Although the Pap test is designed primarily to detect cervical cancer, it’s also capable of detecting hundreds of relatively minor problems—from irritations to inflammations to infections. So if your Pap test comes back abnormal, don’t panic. Cancer is only one of many possible causes.

In fact, most abnormal Pap test results do not suggest invasive cancer (cancer that may have spread deeply into the cervix and possibly to other organs). Since cervical cancer usually develops very slowly, you’re not likely to get such a result if you’ve had Pap smears during annual gynecological examinations.

The best way to understand the difference between a normal test result and an abnormal one is to learn a little bit about the layer of tissue covering the cervix. Like your skin, this tissue regenerates itself continuously. The cells at the bottom of the layer grow, multiply and divide, forcing the more mature cells toward the surface. When they reach the surface, these cells are nearly dead. If the lab technician analyzing your Pap test sees nearly dead cells under the microscope, he or she will label the test normal.
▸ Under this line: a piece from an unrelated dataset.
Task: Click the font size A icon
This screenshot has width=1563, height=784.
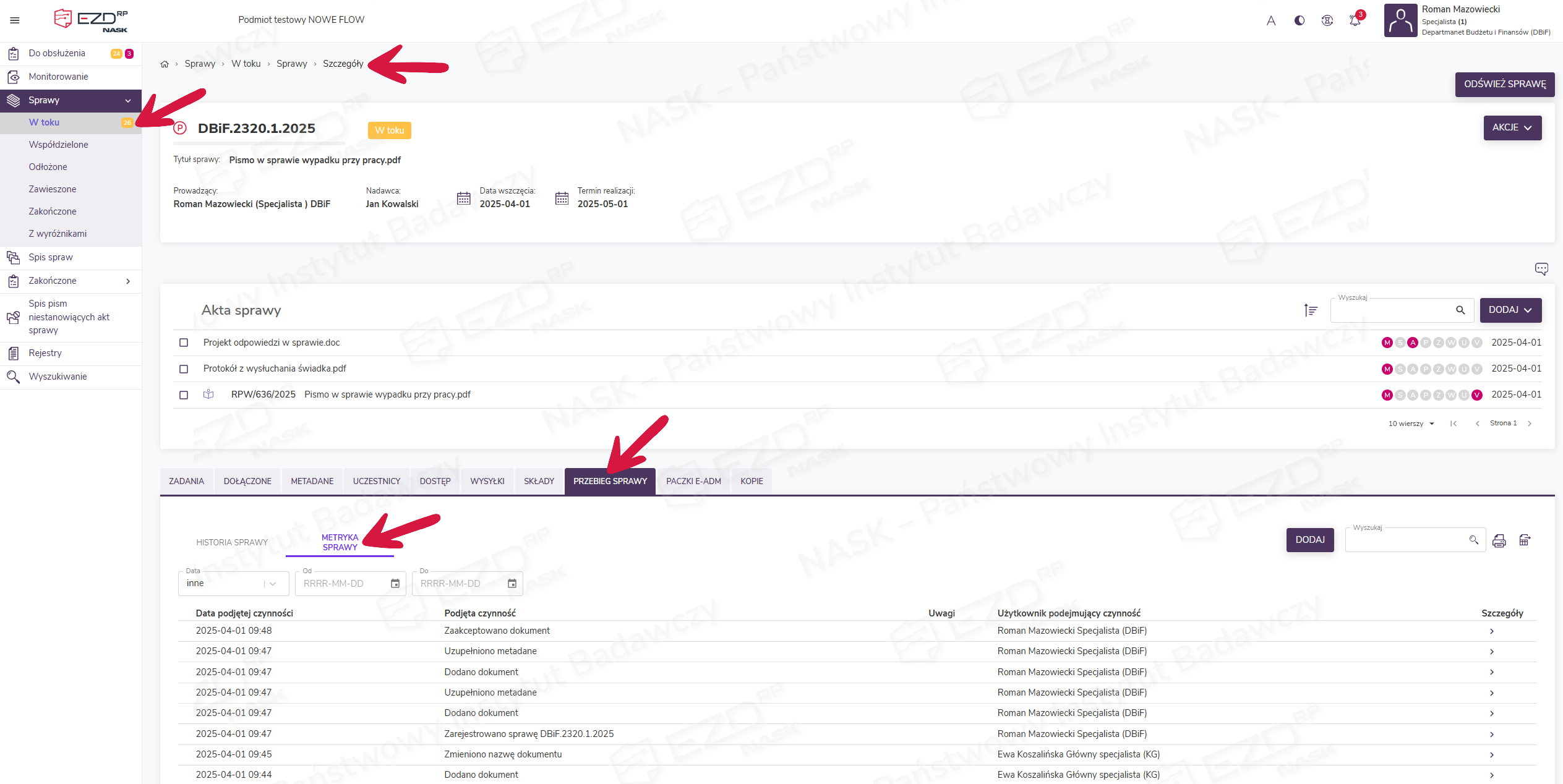Action: [x=1271, y=20]
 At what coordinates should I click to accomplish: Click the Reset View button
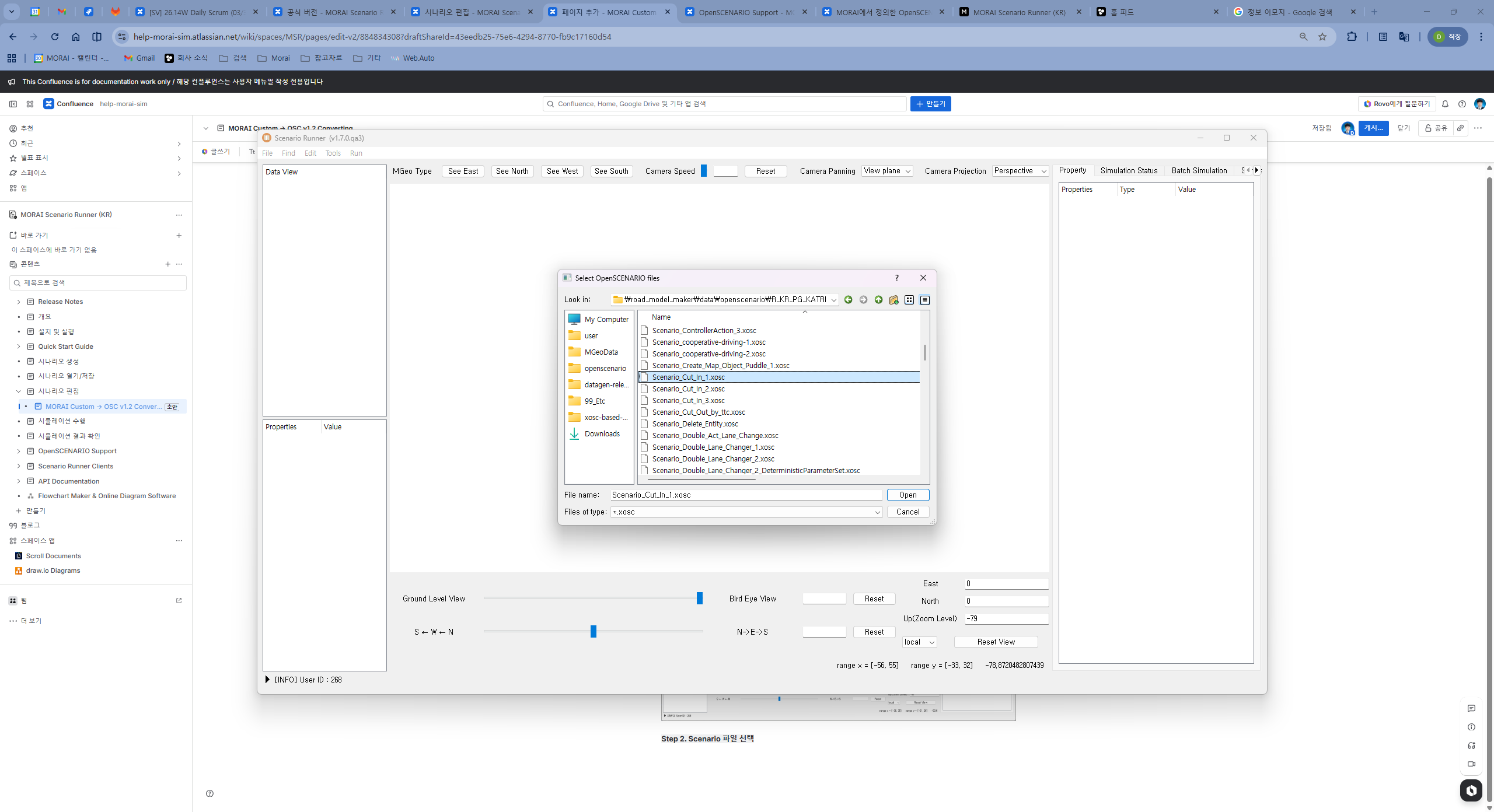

If he or she finds bacterial, inflammatory or immature cells on the smear, however, the test will be labeled atypical or inflammatory—by far the most common “abnormal” Pap. A wide variety of conditions can trigger such changes in cervical cells, including hormonal changes that occur during menopause, vaginal or pelvic infections, even irritation from sexual intercourse.

Since many of these problems resolve themselves naturally, your “treatment” may simply be a repeat Pap test several months down the road. If the inflammation is acute or bacterial, however, your doctor will diagnose the particular condition and treat it accordingly, usually with some type of antibiotic.

Pap test results sometimes reveal a precancerous condition called dysplasia, in which normal cells are replaced by abnormal ones. If the problem cells are confined to the surface layer of a specific area of the cervix, the condition is considered mild to moderate.

Fortunately, this degree of dysplasia is 100 percent curable. But if not treated in the early stages, it may progress into a pre-invasive cancer within the surface layer or into the underlying layers as invasive cervical cancer.

A Pap test can also reveal dysplasia that is considered severe (carcinoma in situ), with cancerous cells occupying the entire surface layer of the cervix. Like mild to moderate dysplasia, the cure rate for carcinoma in situ is essentially 100 percent. But if not detected and treated, it may lead to invasive cervical cancer. Early detection and treatment is the key to recovery.

Keep in mind that the classification or diagnosis for the same Pap test may vary from lab to lab because of different reporting systems. A narrative summary of the lab’s findings will aid your doctor in proper interpretation.

So if your Pap test is abnormal, expect your doctor to describe what stage of abnormality the test suggests and how the condition can be treated.